He doesn’t look at me, striding on ahead. We’re alone now, close enough to his quarters that we only pass the occasional servant, and yet his eyes are still slitted like a cat’s, and the tips of horns poke from his hair.
“What do you mean?”
“‘When poison runs in the veins of the Seelie Kingdom’? I’m the High King, Eleanor, I am the Seelie Kingdom, and when poison ran in my veins from Cebba’s curse, it polluted the land too.”
“So you’re saying I’m the ‘hand of metal’?”
“Yes. You cured me, didn’t you? You cleansed me of the curse and…I feel like I’m forgetting something. Oh yes, it just so happens you have a unique gift for manipulating metal.”
I roll my eyes. “Sarcasm doesn’t suit you,” I say. “Besides, the prophecy mentions the magic of the realm. What’s that got to do with me?”
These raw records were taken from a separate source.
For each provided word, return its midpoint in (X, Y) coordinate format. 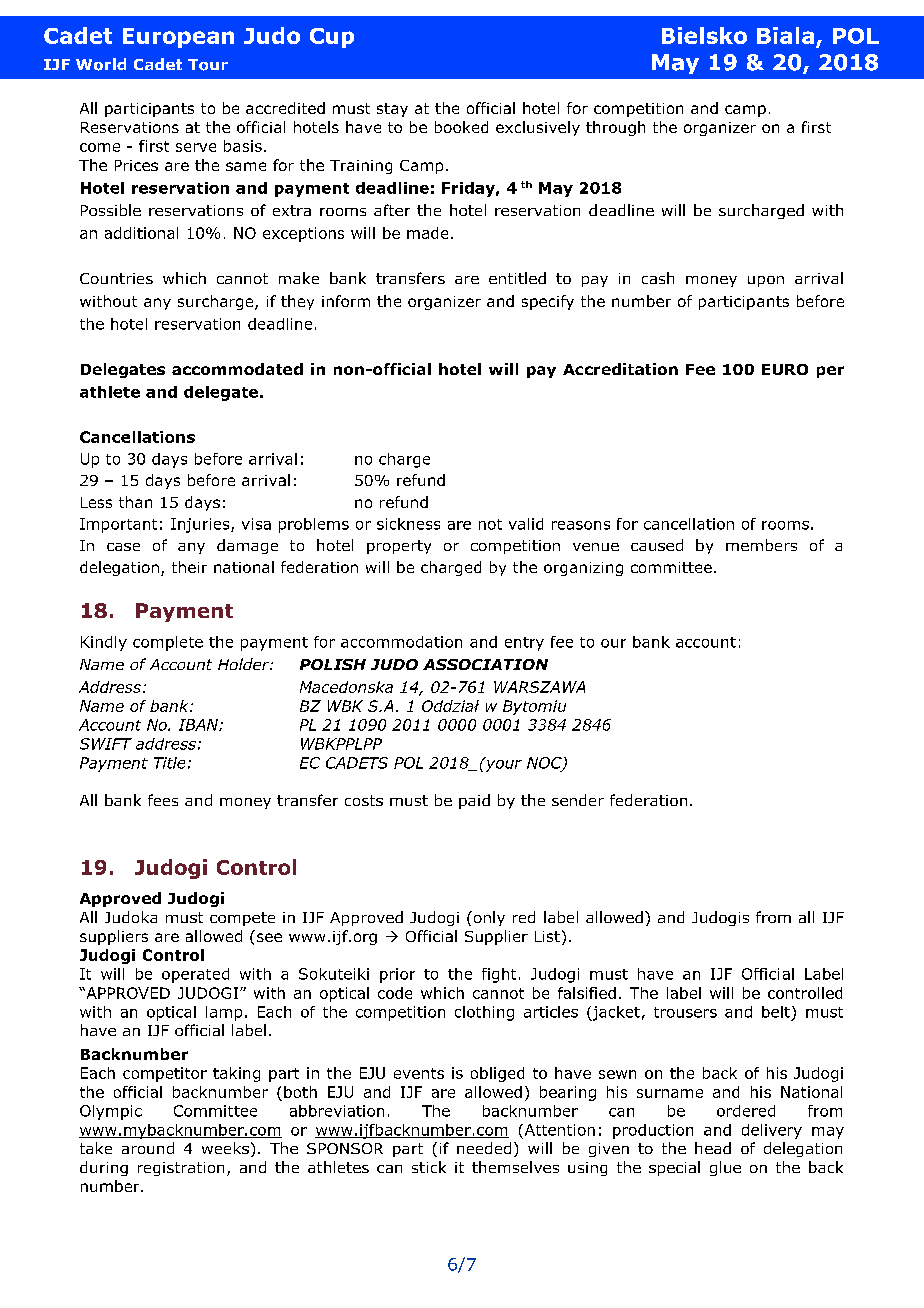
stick (429, 1167)
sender (578, 800)
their (189, 567)
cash (658, 278)
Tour (208, 65)
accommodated (237, 369)
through (615, 128)
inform (346, 301)
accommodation (401, 642)
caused (657, 545)
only (488, 918)
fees (163, 800)
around (148, 1148)
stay (392, 110)
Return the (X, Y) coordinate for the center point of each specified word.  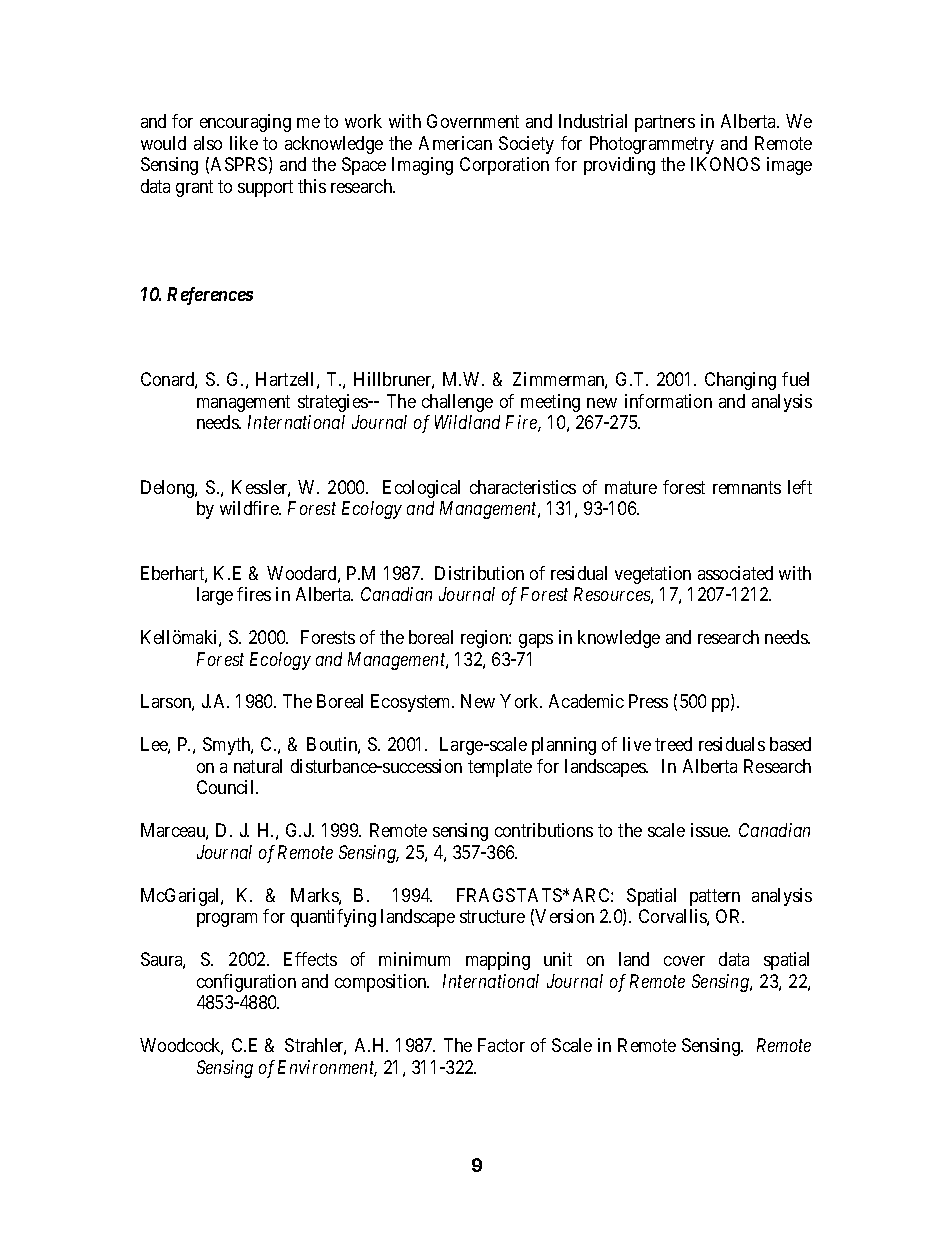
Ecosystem (412, 703)
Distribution (479, 573)
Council (227, 787)
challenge (457, 403)
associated (735, 573)
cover (684, 961)
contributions (544, 830)
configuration (246, 983)
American (455, 143)
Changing (740, 381)
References (210, 296)
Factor (501, 1045)
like (244, 143)
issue (710, 830)
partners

“That lord at the banquet was right. Your magic isn’t human in origin, which means it must have come from a fae source.”
His matter-of-fact tone, his refusal to meet my eye, sparks a familiar anger in me. The changeling mentioned that my magic was fae, but since she also confirmed that my parents were human, I’m still not sure what that means. Ruskin, on the other hand, looks considerably less confused.
“From the way you say it, I’m guessing this is something you kind of already knew,” I say.
“Yes.”
My frustration increases a notch.
“But you weren’t going to mention it,” I snap.
He looks down at me at last and his eyes darken. “I thought it was obvious.”
“Don’t make excuses. Though I suppose by now I should be used to you knowing things about me you don’t think I deserve to be told.”
“Make whatever assumptions you like,” he says.
I want so badly to shout at his calm, smug face, but that would be admitting defeat.
“I want to go home now,” I say instead, as if commenting on the weather. “I think it’s about time.”
“Tomorrow,” he says.
“That wasn’t our deal. After the banquet. That’s what you promised.”
He rounds on me, forcing me to take a step back.
“I don’t remember framing it as a promise. Besides, it’s too late now. You’d arrive in Styrland in the middle of the night.”
I say nothing, knowing that realistically it makes no sense to leave at this moment but still feeling irrationally annoyed at Ruskin. At least I know that I’m being irrational—and that knowledge is enough to keep me from snapping at him. He couldn’t have known about the iron attack, and yet part of me wants to accuse him of engineering it just so I would stay a day more.
And to what end? It’s not like he’s prepared to apologize—or to try to fix things between us.
“I’ll have your old room made up for you,” he says.
“Don’t bother. I’ll sleep in the library.”
I don’t tell him that I’d rather not stay a night in the room where I was attacked by that snake. The memory of it still gives me the creeps. Whereas the library…that place has decidedly more pleasant memories, ones that creep silkily into my mind now.
I can’t forget the way Ruskin took me against the library table—the heat of his mouth on my lips, my shoulders, my breasts—and then the intensity of him inside me for the first time. He’d made me beg for it then, but his desire had been just as strong as mine. We’d both been desperate to cross that threshold of trust and give in to our desires.
That trust might be long gone, but I know I’m not imagining the spark of that same desire in his eyes now as they lock on mine. My mention of that room has his mind going exactly where mine has, and I watch with hungry fascination as he swallows, the muscles of his throat tightening for a moment.
“Don’t be absurd. I have more than one room in my quarters you can sleep in,” he says smoothly.
But I shake my head. Even if those memories are now tinged with the bitterness of regret, I still prefer to stay in the library. It should be comfortable, anyway, given the size and softness of the library armchairs. I take a deliberate step back, trying to dispel the heat between us, needing to get away from it.